Reproduce the following rows verbatim, line for line.

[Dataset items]

- - - -

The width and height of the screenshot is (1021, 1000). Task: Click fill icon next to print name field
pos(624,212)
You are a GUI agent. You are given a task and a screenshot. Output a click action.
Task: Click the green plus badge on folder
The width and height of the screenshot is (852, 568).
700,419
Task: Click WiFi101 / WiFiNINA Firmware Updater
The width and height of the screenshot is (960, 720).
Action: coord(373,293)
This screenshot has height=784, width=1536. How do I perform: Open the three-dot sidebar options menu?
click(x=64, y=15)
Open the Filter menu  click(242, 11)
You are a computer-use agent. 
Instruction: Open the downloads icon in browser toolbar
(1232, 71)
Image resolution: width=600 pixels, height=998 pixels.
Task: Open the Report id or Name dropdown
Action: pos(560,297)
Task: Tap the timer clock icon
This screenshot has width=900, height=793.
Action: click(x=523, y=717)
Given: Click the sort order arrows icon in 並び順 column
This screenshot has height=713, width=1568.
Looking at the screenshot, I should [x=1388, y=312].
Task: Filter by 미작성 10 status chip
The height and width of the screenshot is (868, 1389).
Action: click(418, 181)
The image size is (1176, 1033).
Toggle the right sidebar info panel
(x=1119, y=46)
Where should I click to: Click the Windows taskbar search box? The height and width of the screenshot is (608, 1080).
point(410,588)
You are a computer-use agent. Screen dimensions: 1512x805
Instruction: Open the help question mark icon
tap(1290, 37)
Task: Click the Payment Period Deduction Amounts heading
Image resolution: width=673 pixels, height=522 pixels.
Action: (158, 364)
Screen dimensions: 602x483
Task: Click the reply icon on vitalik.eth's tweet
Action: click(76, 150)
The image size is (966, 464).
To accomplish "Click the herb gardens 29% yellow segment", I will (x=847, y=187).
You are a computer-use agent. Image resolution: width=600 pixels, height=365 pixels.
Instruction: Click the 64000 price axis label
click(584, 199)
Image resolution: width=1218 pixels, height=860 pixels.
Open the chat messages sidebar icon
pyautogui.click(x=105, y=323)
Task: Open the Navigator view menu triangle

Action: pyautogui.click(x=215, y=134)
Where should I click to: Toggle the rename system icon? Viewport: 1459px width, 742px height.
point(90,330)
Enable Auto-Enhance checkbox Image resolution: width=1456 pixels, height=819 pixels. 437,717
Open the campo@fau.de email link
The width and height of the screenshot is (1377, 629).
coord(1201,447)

- - - -

Answer
The width and height of the screenshot is (1021, 1000). Task: Click fill icon next to print name field
pos(624,212)
You are a GUI agent. You are given a task and a screenshot. Output a click action.
Task: Click the green plus badge on folder
The width and height of the screenshot is (852, 568).
700,419
Task: Click WiFi101 / WiFiNINA Firmware Updater
The width and height of the screenshot is (960, 720).
Action: coord(373,293)
This screenshot has height=784, width=1536. How do I perform: Open the three-dot sidebar options menu?
click(x=64, y=15)
Open the Filter menu  click(242, 11)
You are a computer-use agent. 
Instruction: Open the downloads icon in browser toolbar
(1232, 71)
Image resolution: width=600 pixels, height=998 pixels.
Task: Open the Report id or Name dropdown
Action: pos(560,297)
Task: Tap the timer clock icon
This screenshot has width=900, height=793.
Action: click(x=523, y=717)
Given: Click the sort order arrows icon in 並び順 column
This screenshot has height=713, width=1568.
Looking at the screenshot, I should [x=1388, y=312].
Task: Filter by 미작성 10 status chip
The height and width of the screenshot is (868, 1389).
Action: click(418, 181)
The image size is (1176, 1033).
Toggle the right sidebar info panel
(x=1119, y=46)
Where should I click to: Click the Windows taskbar search box? The height and width of the screenshot is (608, 1080).
point(410,588)
You are a computer-use agent. Screen dimensions: 1512x805
Instruction: Open the help question mark icon
tap(1290, 37)
Task: Click the Payment Period Deduction Amounts heading
Image resolution: width=673 pixels, height=522 pixels.
Action: (158, 364)
Screen dimensions: 602x483
Task: Click the reply icon on vitalik.eth's tweet
Action: click(76, 150)
The image size is (966, 464).
To accomplish "Click the herb gardens 29% yellow segment", I will (x=847, y=187).
You are a computer-use agent. Image resolution: width=600 pixels, height=365 pixels.
Instruction: Click the 64000 price axis label
click(584, 199)
Image resolution: width=1218 pixels, height=860 pixels.
Open the chat messages sidebar icon
pyautogui.click(x=105, y=323)
Task: Open the Navigator view menu triangle

Action: pyautogui.click(x=215, y=134)
Where should I click to: Toggle the rename system icon? Viewport: 1459px width, 742px height.
point(90,330)
Enable Auto-Enhance checkbox Image resolution: width=1456 pixels, height=819 pixels. 437,717
Open the campo@fau.de email link
The width and height of the screenshot is (1377, 629).
coord(1201,447)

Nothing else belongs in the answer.